In aortic aneurysm studies, ALAS2 overexpression alleviated oxidative stress-induced ferroptosis via GATA1 activation. Hydrogen peroxide-treated mouse aortic vascular smooth muscle cells showed increased iron content and oxidative stress, with upregulated ALAS2 protein levels. Overexpressing ALAS2 reversed H2O2-induced apoptosis and inflammatory cytokine level changes. Knocking down GATA1 partially reversed the protective effect of overexpressed ALAS2 on ferroptosis, suggesting potential therapeutic targets in aortic aneurysms [1]. In X-linked protoporphyria, gain-of-function mutations in ALAS2 lead to the disease. ALAS2 gain-of-function mutants had increased enzyme activity and altered thermostability [3]. In congenital sideroblastic anemia, mutations in ALAS2 cause defective heme biosynthesis, leading to ring sideroblast formation and increased susceptibility to ferroptosis, as seen in XLSA clones with missense mutations [5].

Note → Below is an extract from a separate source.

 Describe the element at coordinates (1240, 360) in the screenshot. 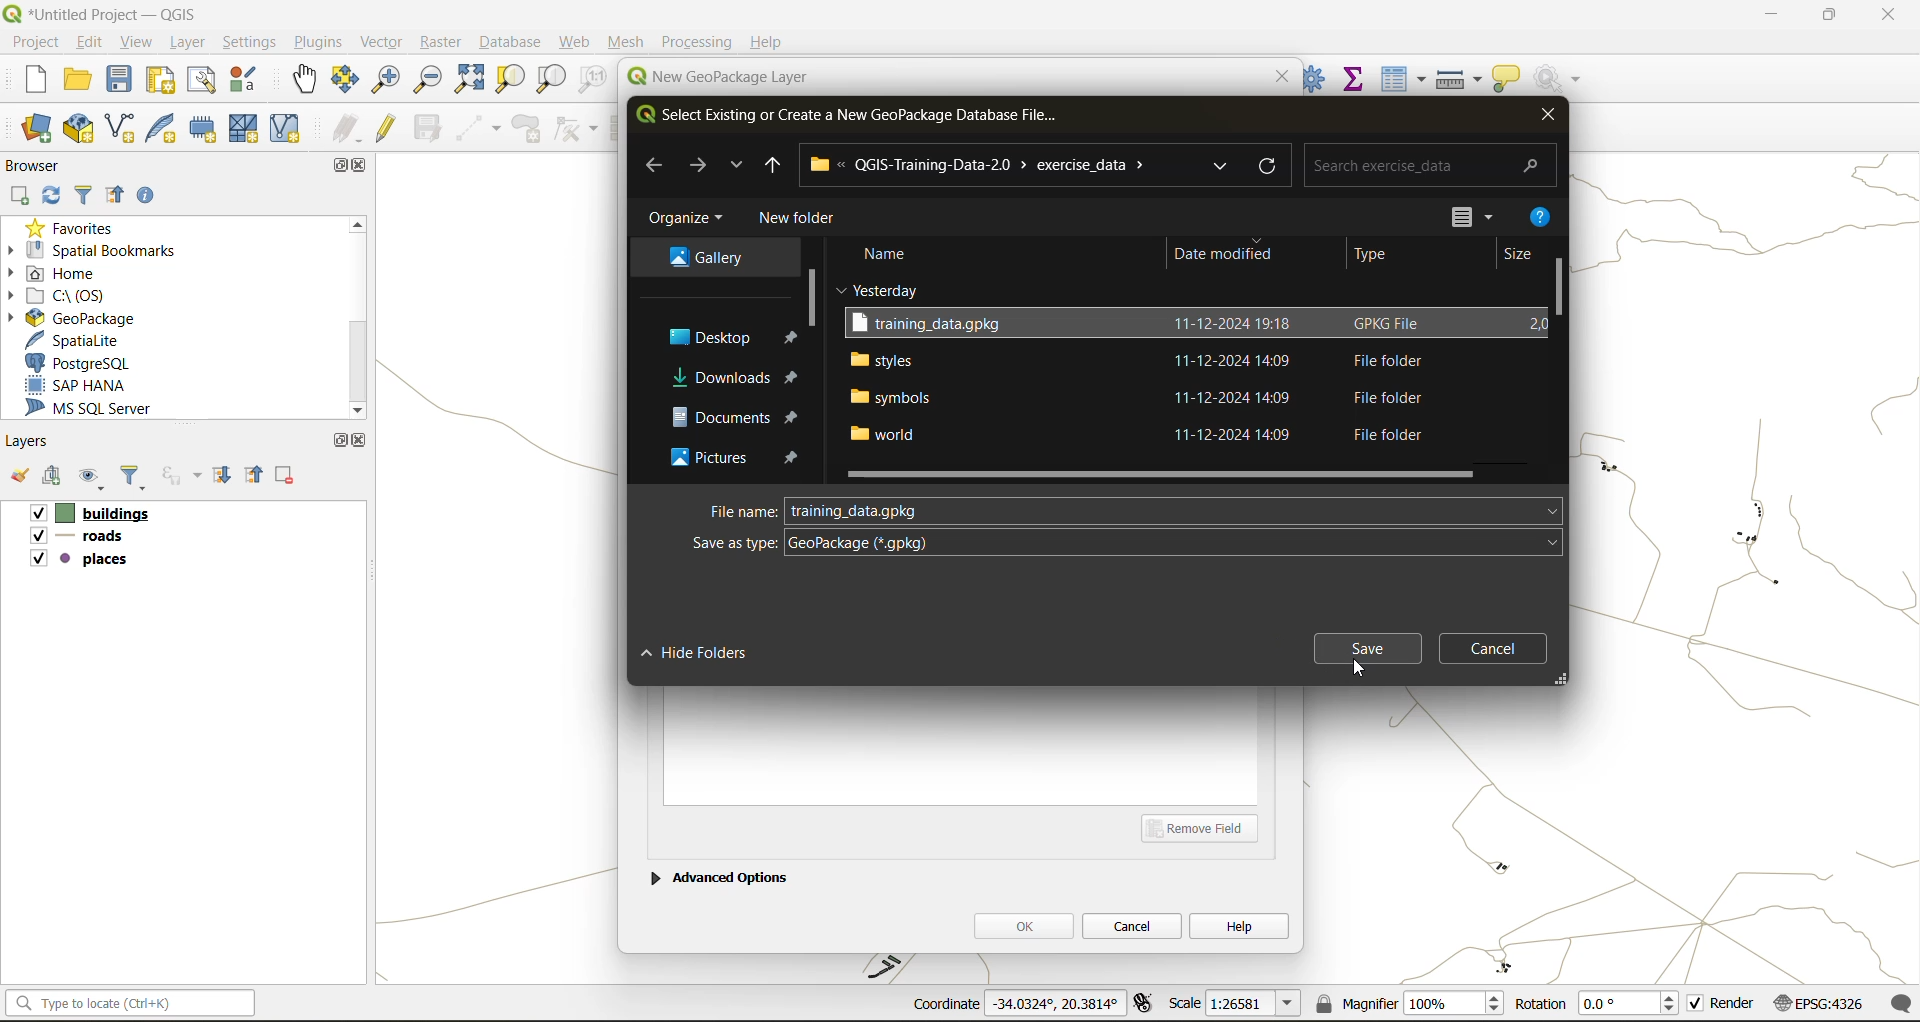

I see `11-12-2024 14:09` at that location.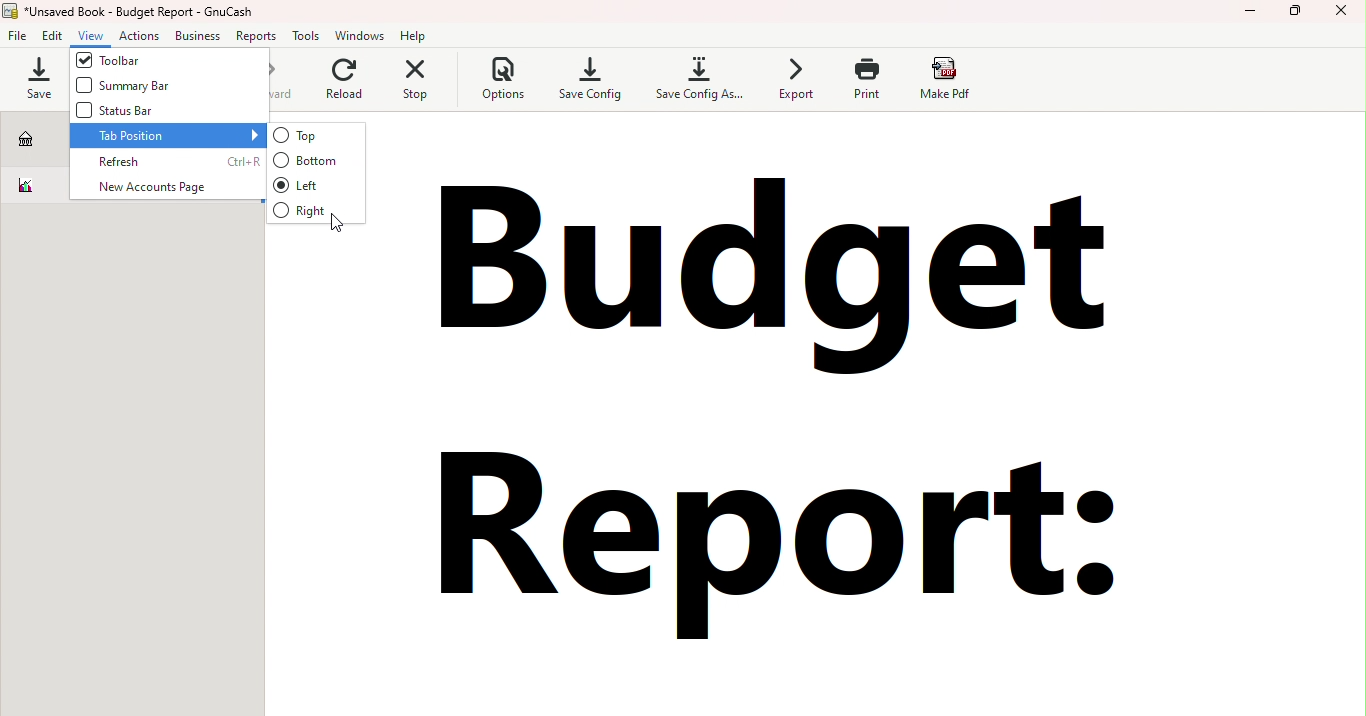 This screenshot has width=1366, height=716. What do you see at coordinates (352, 87) in the screenshot?
I see `Reload` at bounding box center [352, 87].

In conclusion, ALAS2 is crucial for erythroid heme synthesis. Model-based research, especially in diseases like aortic aneurysm, X-linked protoporphyria, and congenital sideroblastic anemia, has revealed its role in oxidative stress, ferroptosis, and heme-related disorders. Understanding ALAS2 function through these models provides insights into potential therapeutic strategies for these diseases.